§ **WORK TO COMPLETE**: Note each line of the entries that includes "link". Then copy those lines.
[[ EXTRACTED DATA, beginning ]]
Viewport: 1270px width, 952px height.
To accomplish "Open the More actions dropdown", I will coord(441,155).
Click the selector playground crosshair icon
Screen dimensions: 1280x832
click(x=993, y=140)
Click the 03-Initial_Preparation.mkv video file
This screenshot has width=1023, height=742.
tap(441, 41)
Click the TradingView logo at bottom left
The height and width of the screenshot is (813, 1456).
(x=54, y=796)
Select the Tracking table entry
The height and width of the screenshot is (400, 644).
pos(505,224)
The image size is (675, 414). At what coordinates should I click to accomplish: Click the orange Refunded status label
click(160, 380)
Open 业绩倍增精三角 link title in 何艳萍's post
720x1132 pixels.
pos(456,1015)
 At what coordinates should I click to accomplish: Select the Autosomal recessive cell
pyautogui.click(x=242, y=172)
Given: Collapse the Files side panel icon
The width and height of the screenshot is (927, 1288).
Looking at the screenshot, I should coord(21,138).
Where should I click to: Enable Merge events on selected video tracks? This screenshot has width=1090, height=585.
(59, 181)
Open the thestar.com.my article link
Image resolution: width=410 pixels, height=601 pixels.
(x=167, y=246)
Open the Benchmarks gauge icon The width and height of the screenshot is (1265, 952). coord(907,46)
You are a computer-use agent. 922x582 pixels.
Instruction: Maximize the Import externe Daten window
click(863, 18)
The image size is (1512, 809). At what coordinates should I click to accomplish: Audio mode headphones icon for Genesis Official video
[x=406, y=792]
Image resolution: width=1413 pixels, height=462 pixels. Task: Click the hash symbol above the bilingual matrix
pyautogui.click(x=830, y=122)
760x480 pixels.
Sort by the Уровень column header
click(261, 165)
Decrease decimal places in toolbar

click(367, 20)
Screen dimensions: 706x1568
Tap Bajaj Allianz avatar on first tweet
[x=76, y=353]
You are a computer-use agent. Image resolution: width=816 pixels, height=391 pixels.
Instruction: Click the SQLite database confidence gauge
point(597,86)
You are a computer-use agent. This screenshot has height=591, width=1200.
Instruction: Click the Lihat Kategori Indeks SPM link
[[ EXTRACTED DATA, end ]]
§ **ANSWER BOX**:
Open 业绩倍增精三角 link title in 何艳萍's post
Open the thestar.com.my article link
Instruction: Click the Lihat Kategori Indeks SPM link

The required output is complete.